This mod will protect your camp from destruction and burning by players. A large number of options will allow you to customize the mod to your preferences.

Button "L" - open the whitelist control panel. Allows you to remove from the player, if you trust him, all the restrictions. Players added to the whitelist automatically, are marked with an asterisk at the end of the name. Sometimes, in order for a player who is added to the whitelist to have restrictions removed, he needs to relogin to the server or enter / exit the cave.

Button "K" - open the list of your friends. Players on this list have full access to your buildings.

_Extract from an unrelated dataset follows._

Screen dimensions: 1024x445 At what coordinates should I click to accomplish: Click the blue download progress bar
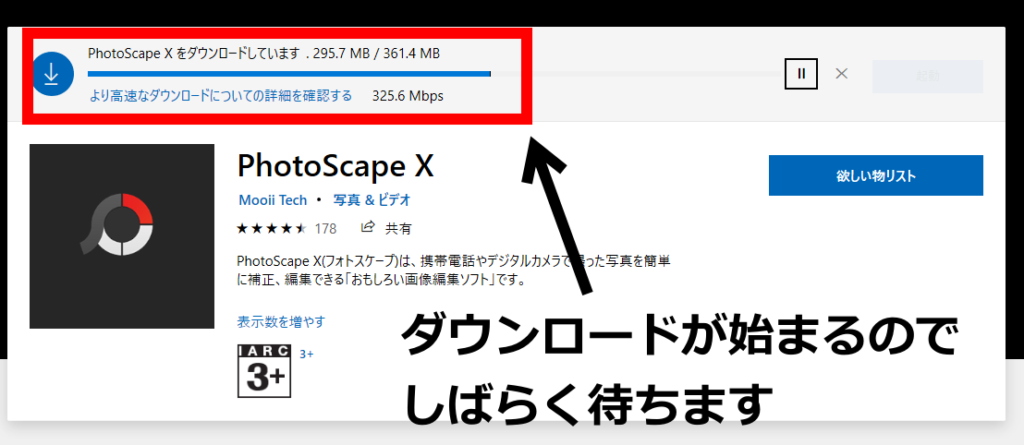click(x=289, y=73)
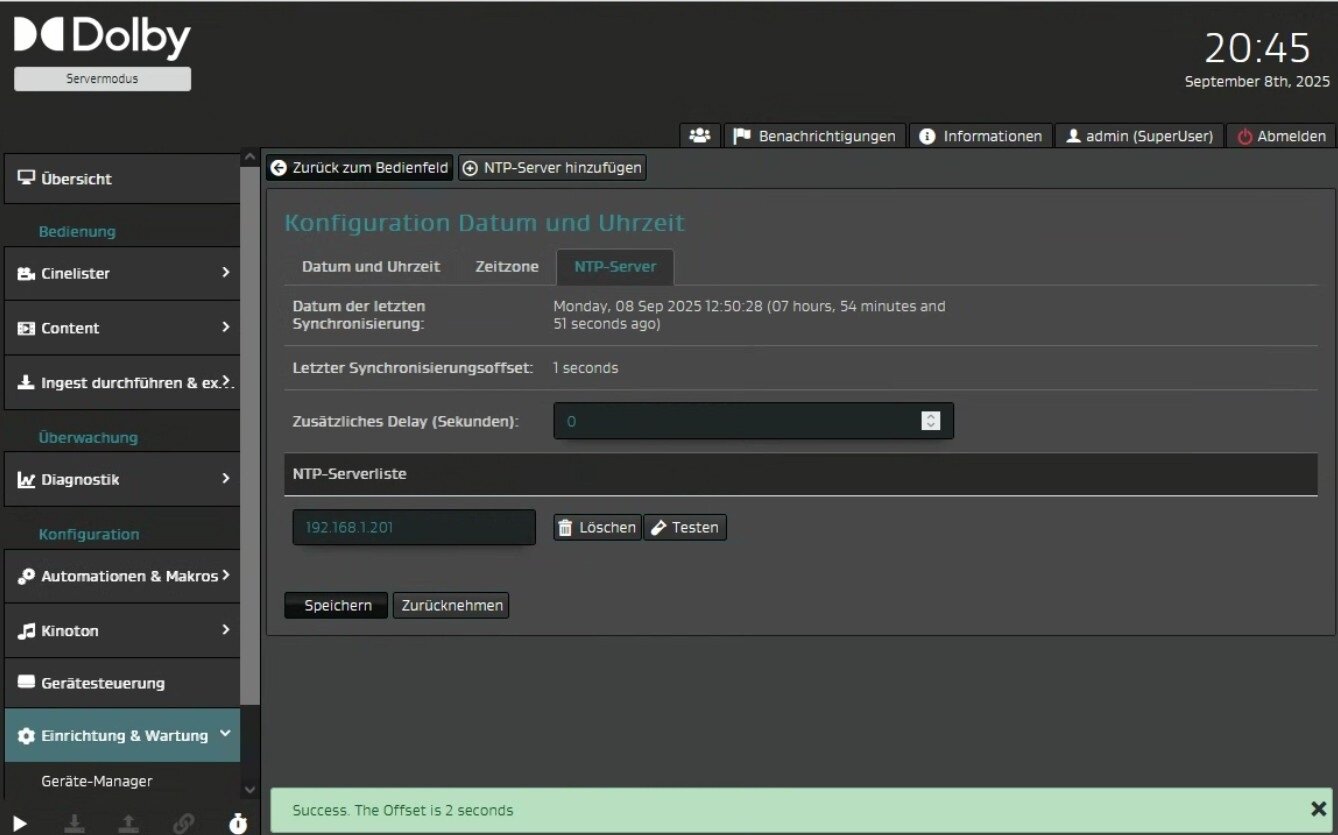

Button "R" (then right click on the building) - open the control panel of private property. Allows you to lock chests, tents, dryers, etc. If the list is empty, then any player can use the building. If you want to deny access to everyone except yourself, add only yourself to the list. Players on the list receive the right to use the building (for example, use a tent), but do not receive the right to change the list, burn or destroy the building.

Button "J" - open the control panel for players who will not drop items when leaving the server.

To become the owner of beefalo, you need to tame it by 5% or more, press "R", (then right click on the beefalo), in the opened window click on the button "Add". If the domestication rate drops to 0%, the beefalo will become wild and a new owner can be assigned to it. If beefalo has an owner, then he will not activate traps.

Buildings without an owner are not protected.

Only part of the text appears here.